Now that we've established a little of the tone and background of this blog, allow me to present my bona fides.
I started playing the D&D game before I knew what the D&D game was. This was around 1979 and some older acquaintances were playing this game with three brown booklets, saw me drawing dragons, and asked if I wanted to play. I ran a dwarf that died in furious single combat with the royal guard of the goblin king. It was the best thing ever!

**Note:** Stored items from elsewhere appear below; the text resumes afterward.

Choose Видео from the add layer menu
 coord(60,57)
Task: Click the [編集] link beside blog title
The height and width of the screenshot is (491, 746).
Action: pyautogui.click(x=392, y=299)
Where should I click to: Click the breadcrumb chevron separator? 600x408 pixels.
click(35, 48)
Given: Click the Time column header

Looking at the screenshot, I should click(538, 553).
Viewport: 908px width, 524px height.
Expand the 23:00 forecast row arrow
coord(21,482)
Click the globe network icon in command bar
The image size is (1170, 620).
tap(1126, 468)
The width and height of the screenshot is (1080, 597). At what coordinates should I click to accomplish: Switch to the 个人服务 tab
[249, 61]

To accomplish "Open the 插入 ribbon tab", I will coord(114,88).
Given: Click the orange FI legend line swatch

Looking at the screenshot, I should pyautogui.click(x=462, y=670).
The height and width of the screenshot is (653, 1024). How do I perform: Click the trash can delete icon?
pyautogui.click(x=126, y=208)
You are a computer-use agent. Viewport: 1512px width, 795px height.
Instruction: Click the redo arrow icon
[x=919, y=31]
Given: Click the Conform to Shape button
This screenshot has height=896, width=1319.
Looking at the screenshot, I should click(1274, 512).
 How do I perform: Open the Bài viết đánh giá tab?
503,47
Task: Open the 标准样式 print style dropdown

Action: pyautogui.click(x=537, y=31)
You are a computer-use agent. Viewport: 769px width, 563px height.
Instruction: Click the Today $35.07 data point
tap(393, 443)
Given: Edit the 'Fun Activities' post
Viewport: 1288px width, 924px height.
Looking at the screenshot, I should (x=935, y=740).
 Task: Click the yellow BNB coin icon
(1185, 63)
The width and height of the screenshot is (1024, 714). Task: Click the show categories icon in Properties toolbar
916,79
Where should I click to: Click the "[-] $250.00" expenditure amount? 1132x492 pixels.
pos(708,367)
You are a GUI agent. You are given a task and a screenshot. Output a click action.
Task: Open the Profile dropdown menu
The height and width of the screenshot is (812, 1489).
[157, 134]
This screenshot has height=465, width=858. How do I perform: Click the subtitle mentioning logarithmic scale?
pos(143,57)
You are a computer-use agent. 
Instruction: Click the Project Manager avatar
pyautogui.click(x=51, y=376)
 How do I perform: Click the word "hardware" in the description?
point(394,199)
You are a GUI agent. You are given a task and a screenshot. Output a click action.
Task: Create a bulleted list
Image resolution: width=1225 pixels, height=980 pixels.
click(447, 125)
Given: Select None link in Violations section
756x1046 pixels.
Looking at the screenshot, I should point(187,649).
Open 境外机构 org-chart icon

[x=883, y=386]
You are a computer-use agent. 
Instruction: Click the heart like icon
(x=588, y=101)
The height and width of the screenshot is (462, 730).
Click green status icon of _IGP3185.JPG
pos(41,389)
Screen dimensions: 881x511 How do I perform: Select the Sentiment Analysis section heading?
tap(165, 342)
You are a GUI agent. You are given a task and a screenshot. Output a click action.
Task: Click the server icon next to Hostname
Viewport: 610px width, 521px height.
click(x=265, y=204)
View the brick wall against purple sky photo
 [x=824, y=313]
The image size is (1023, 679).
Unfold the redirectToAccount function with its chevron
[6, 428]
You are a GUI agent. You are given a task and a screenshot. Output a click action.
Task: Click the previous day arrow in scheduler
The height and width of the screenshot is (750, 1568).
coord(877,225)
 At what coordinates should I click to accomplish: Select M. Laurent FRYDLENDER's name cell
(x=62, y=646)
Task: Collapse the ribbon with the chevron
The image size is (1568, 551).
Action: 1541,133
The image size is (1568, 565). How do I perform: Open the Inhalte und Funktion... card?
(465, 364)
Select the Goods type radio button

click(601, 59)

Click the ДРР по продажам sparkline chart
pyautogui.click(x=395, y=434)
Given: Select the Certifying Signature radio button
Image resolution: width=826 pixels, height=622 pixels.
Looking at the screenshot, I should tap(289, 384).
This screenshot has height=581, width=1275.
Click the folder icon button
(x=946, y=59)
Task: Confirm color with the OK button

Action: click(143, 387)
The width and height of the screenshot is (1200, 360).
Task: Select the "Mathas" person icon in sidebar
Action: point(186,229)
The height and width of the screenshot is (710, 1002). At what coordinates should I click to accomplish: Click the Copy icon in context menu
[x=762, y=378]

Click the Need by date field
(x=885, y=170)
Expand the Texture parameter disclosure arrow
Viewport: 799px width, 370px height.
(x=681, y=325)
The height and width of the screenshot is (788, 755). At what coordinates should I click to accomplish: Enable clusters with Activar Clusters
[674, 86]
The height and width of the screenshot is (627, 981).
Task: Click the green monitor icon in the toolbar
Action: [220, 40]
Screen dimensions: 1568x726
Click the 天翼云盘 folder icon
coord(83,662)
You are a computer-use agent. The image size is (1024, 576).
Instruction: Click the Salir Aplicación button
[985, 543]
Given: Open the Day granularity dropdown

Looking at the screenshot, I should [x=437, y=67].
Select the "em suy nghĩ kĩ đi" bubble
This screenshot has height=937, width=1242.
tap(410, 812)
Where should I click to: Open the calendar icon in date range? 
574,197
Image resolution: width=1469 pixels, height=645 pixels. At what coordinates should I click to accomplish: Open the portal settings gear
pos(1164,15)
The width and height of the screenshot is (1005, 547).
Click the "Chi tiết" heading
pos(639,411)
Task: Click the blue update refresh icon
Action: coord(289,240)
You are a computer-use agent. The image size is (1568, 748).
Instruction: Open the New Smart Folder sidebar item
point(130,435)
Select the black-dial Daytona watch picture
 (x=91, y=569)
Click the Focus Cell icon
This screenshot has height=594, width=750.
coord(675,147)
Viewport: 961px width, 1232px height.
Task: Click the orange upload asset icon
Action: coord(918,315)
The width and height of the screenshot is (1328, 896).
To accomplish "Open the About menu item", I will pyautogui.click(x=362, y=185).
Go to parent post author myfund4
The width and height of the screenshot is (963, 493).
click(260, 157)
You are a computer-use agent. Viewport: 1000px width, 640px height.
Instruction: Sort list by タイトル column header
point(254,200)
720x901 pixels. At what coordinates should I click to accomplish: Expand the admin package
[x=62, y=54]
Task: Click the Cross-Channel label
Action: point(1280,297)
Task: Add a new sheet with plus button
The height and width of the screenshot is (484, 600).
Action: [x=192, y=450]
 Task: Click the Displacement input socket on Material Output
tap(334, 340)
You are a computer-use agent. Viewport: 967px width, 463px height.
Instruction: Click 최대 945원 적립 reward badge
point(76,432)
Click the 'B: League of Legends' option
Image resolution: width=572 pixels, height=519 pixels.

A few years would pass before I saw the D&D game again. In 1983, some classmates were playing D&D at indoor recess. The books were different, but the game was the same. Having a paper route at the time, I took my next paycheck and hied me to the mall. I came home with the Moldvay Basic Set. A week later, I got the Expert Set and the AD&D Monster Manual.
I didn't know AD&D was an entirely different game - I just drooled over the hardbound book filled with cool monsters. I read through the Basic Rulebook from cover to cover and immediately started drafting a map for my own campaign world, writing adventures, and creating new monsters. What else was I going to do? There were very few campaign settings, adventures, or new options available and I was just that kind of kid.
The next fifteen years went by in a blur of D&D to AD&D games, but all of the games I DMed were set in my own world. That has never changed. In fact, the campaign setting I use now is an evolution of the very first map I ever drew, with all "the good stuff" from every campaign between. As much as I loved AD&D, it was with little hesitation that I picked up the first D20 3.0 books at the turn of the century. "Oh look!" I thought, "Almost all of my house rules in an official book!"
While D20 was great for putting the entire game into a sensible and logical structure for everyone to get on board with, it never felt like an adventure to me. It was more like a homework assignment. New monsters that used to take me five minutes to create were now taking five hours. A player character turned into a day-long venture. And let's not even talk about writing an entire adventure. The sheer investment in time and page-turning was crippling for me. Even after I got used to the rules and structure - it just seemed more work than fun.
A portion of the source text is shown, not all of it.